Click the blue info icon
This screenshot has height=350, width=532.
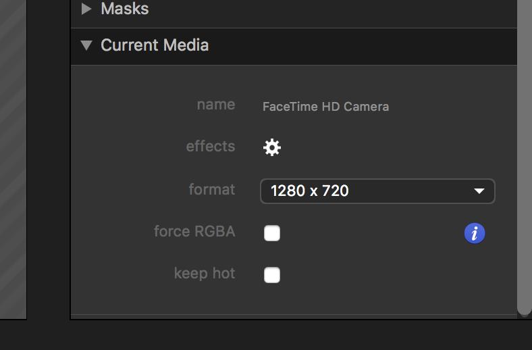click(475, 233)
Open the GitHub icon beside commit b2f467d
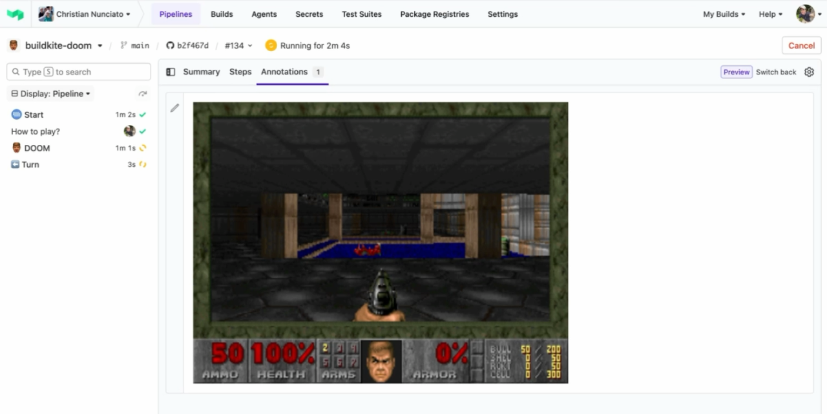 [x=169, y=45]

---

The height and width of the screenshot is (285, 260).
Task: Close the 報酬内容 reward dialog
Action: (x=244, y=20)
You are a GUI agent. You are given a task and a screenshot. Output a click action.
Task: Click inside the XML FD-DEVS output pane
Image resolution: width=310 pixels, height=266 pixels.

...

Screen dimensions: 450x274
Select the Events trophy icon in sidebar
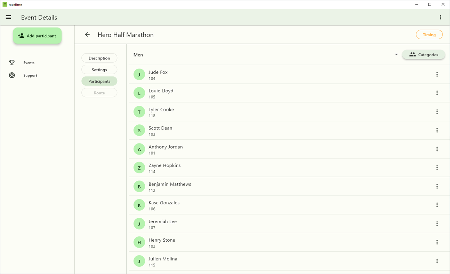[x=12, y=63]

WORK TO BE COMPLETED:
Beginning with the line containing "You are a GUI" in the material above, copy every line exactly until you have copied the line containing "Image resolution: width=310".

PROBLEM SOLUTION:
You are a GUI agent. You are given a task and a screenshot. Output a click action.
Task: Click inside the XML FD-DEVS output pane
Image resolution: width=310 pixels, height=266 pixels.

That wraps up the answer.